[EXERCISE BRIEF]:
Copy the passage below on racial imbalance in the protective services from "In recent times, the" to "nation’s protective services.", swapping "applicants" for "candidates".

[READING PASSAGE]:
_ _ _ _

He was a tall, well-built man, full of energy. He was broken and depressed because he had dared to articulate his ambition to aim for the post of Commissioner of Prisons, and was ridiculed and told: “No Indian will ever see that position.”
He was lecturing, in the training college, to junior officers whom he would, later, have to salute, as he was constantly bypassed for promotion without explanation. The racial imbalance in the protective services (Army, Police, Fire Service and the Prisons Service) is glaringly obvious.
This may not be because of racial discrimination, as historical, political and cultural factors are relevant.
In recent times, the photographs of applicants for these jobs have been published, and it shows that few Indians applied for these jobs. Assuming that these are pictures of all the people who applied (as opposed to those short-listed for recruitment), then the myth of the discrimination against Indians in this area is baseless. This does not, however, mean that the State can simply fold its arms, as diversity is considered essential in a nation’s protective services.
The London metropolitan police service introduced ethnic monitoring policies and racial minority programmes to ensure racial diversity in the police service. The research data showed that there were good reasons to explain why ethnic minorities were not applying. For example, the interview panels were all white, recruitment centres seldom targeted minorities, and the careers of the few non-white officers were stifled by covert and institutionalised racism. The signal sent to non-whites was that they were neither welcome nor wanted.
Bissessar’s experience sends a similar signal. He endured 15 years of discrimination, and would probably have been the country’s first Indo-Trini Prisons Commissioner, but hit a glass ceiling that he was unable to shatter. A letter was secretly placed on his file to say that he could not be trusted and had no integrity.
The PSC (then chaired by Kenneth Lalla) unwittingly facilitated and perpetuated the discrimination against Bissessar by making subsequent promotions on the advice of the Prisons Commissioner, without even bothering to advertise the vacancy, as required by law, far less consider Bissessar.
Bissessar’s experience shows that cries of racial discrimination are not always imaginary. The recent reform of the promotion system in the Police Service was supposed to have paid heed to the need for diversity in the evaluation and evaluation panels. This has, sadly, not occurred, with the result that many Indian officers have been complaining that the panel is biased and naturally favours non-Indian officers.

_ _ _ _

[SOURCE DATA]:
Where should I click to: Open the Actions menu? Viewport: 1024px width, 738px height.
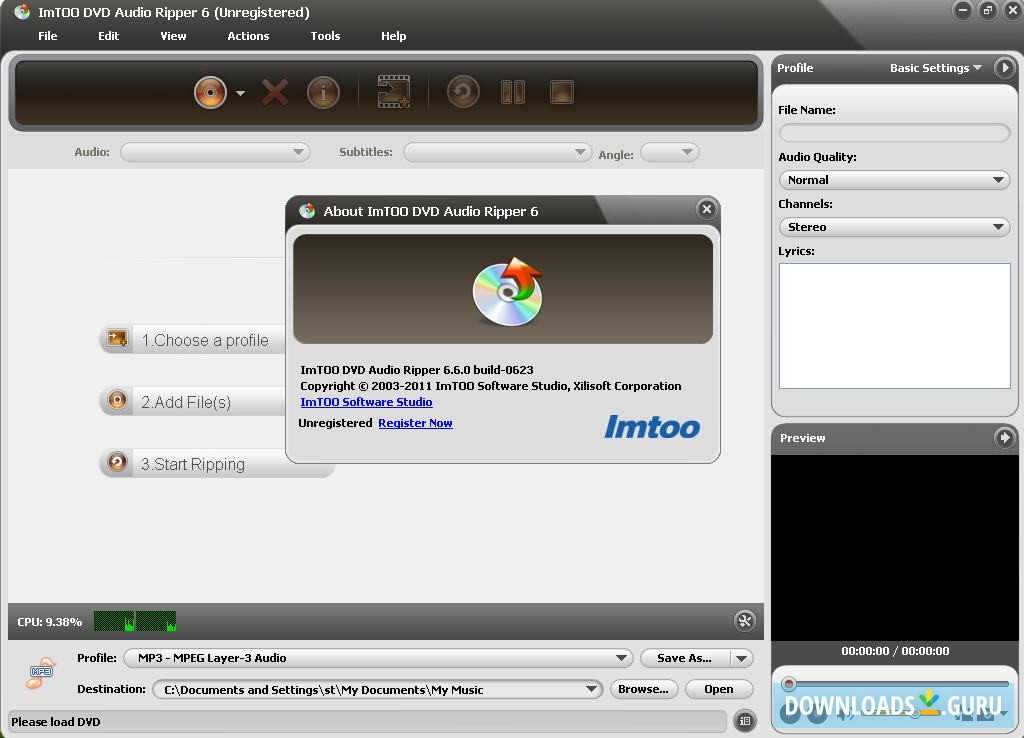coord(247,36)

_ _ _ _

[CORRECT RESULT]:
In recent times, the photographs of candidates for these jobs have been published, and it shows that few Indians applied for these jobs. Assuming that these are pictures of all the people who applied (as opposed to those short-listed for recruitment), then the myth of the discrimination against Indians in this area is baseless. This does not, however, mean that the State can simply fold its arms, as diversity is considered essential in a nation’s protective services.